***To Err Is AI! Debugging as an Intervention to Facilitate Appropriate Reliance on AI Systems.***
Authors: Gaole He, Abri Bharos, Ujwal Gadiraju
Web Information Systems Group, Faculty of EEMCS, Delft University of Technology

Corresponding author: Ujwal Gadiraju
Contact Information:
u.k.gadiraju@tudelft.nl

Delft University of Technology - Faculty of EEMCS, Department of Software Technology, Web Information Systems Group
Building 28, Van Mourik Broekmanweg 6
2628 XE Delft
The Netherlands

***General Introduction***
This dataset contains data collected during experiments at Delft University of Technology, as part of Gaole He's PhD Thesis project: It is being made public both to act as supplementary data for publications and the PhD thesis of Gaole He and in order for other researchers to use this data in their own work.

The data in this data set was collected in the Web Information Systems Group, Faculty of EEMCS, between Dec 2021 and Oct 2022.


***Purpose of the dataset***
The purpose of these experiments was to investigate (1)  How can a debugging intervention help users to estimate the performance of an AI system, both at the instance and at the global level? and (2) How does a debugging intervention affect the reliance of users on an AI system?

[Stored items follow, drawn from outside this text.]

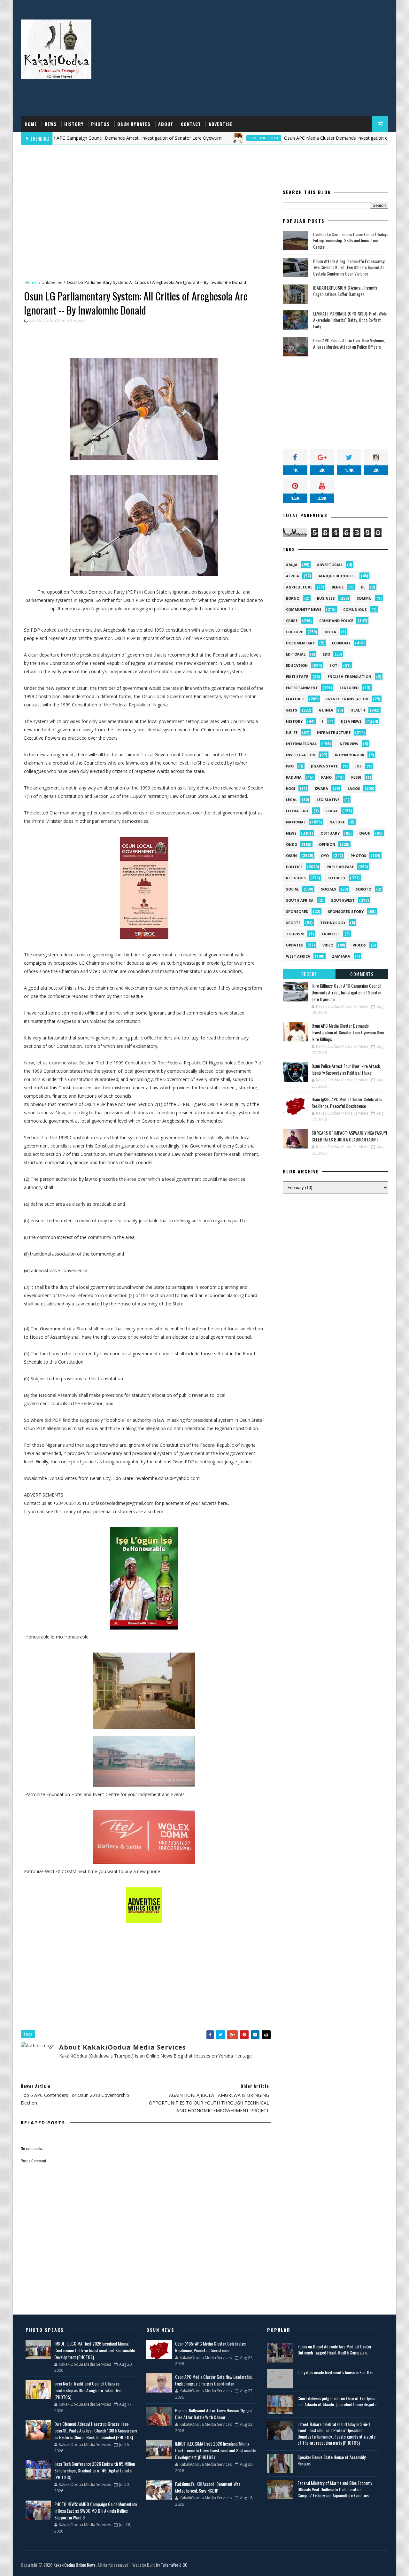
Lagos (354, 788)
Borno (292, 598)
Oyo (325, 855)
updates (294, 945)
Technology (332, 922)
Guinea (326, 710)
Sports (293, 922)
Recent (309, 973)
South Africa (299, 900)
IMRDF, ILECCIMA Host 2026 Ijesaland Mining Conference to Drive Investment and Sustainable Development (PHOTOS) (94, 2350)
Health (358, 710)
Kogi (290, 788)
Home (31, 124)
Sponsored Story (346, 911)
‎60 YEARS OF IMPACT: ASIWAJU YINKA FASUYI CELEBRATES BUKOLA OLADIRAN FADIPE (349, 1136)
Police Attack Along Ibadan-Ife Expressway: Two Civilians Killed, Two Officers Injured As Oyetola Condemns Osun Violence (349, 267)
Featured (349, 687)
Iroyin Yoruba (349, 754)
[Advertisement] (271, 65)
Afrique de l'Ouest (337, 575)
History (73, 124)
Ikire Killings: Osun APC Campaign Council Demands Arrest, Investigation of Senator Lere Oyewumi (346, 992)
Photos (100, 124)
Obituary (330, 833)
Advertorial (330, 564)
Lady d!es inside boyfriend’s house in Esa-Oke (335, 2372)
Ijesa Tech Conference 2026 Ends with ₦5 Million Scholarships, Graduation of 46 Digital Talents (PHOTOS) (94, 2470)
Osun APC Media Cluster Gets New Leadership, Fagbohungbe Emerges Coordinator (214, 2380)
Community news (303, 609)
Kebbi (356, 777)
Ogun (365, 833)
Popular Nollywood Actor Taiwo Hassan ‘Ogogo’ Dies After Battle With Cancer (213, 2413)
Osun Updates (133, 124)
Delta (330, 631)
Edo (326, 654)
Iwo (290, 766)
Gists (291, 710)
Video (327, 945)
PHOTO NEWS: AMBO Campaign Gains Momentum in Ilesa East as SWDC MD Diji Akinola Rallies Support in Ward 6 (95, 2511)
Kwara (321, 788)
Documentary (300, 643)
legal (291, 799)
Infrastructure (334, 732)
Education (297, 665)
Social (292, 889)
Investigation (300, 754)
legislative (328, 799)
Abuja (291, 564)
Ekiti (334, 665)
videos (359, 945)
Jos (358, 766)
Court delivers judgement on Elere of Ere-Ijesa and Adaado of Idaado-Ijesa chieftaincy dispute (336, 2401)
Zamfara (341, 956)
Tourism (295, 933)
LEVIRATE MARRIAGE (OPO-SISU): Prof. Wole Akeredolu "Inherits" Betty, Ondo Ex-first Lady (350, 319)
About (165, 124)
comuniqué (355, 609)
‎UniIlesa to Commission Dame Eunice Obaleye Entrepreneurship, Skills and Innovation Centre (350, 240)
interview (348, 743)
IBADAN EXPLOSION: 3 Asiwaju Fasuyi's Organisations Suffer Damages (345, 290)
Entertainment (302, 687)
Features (295, 699)
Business (326, 598)
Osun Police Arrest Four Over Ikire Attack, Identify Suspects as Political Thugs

***Description of the data in this dataset***
The dataset (data.zip) consists of seletected deceptive review detection tasks from [Deception Detection](https://github.com/vivlai/deception-machine-in-the-loop) dataset (data/review_data) and user responses in our main study (data/anonymous_data) and the data analysis code (data_analysis.zip). All data released are anonymized.

reviews_p1.json and reviews_p2.json stores the tasks we selected as two batches of similar difficulty levels.
All reviews are stored in json format, we only explain the key-value mapping.
- reviews_p1.json
  - `id`, task ID.
  - `tokens`, the tokens (i.e., words) in the hotel review.
  - `hwords`: (list of words) highlighted tokens, generated with BERT-LIME.
  - `attributes`: (list of float numbers) word contribution to the model prediction, generated with BERT-LIME.
  - `classification`: [d | t], model prediction. `t` indicates genuine and `d` indicates deceptive.

The user responses are collected from Prolific Platform. util.py in data_analysis.zip shows how to load these csv files.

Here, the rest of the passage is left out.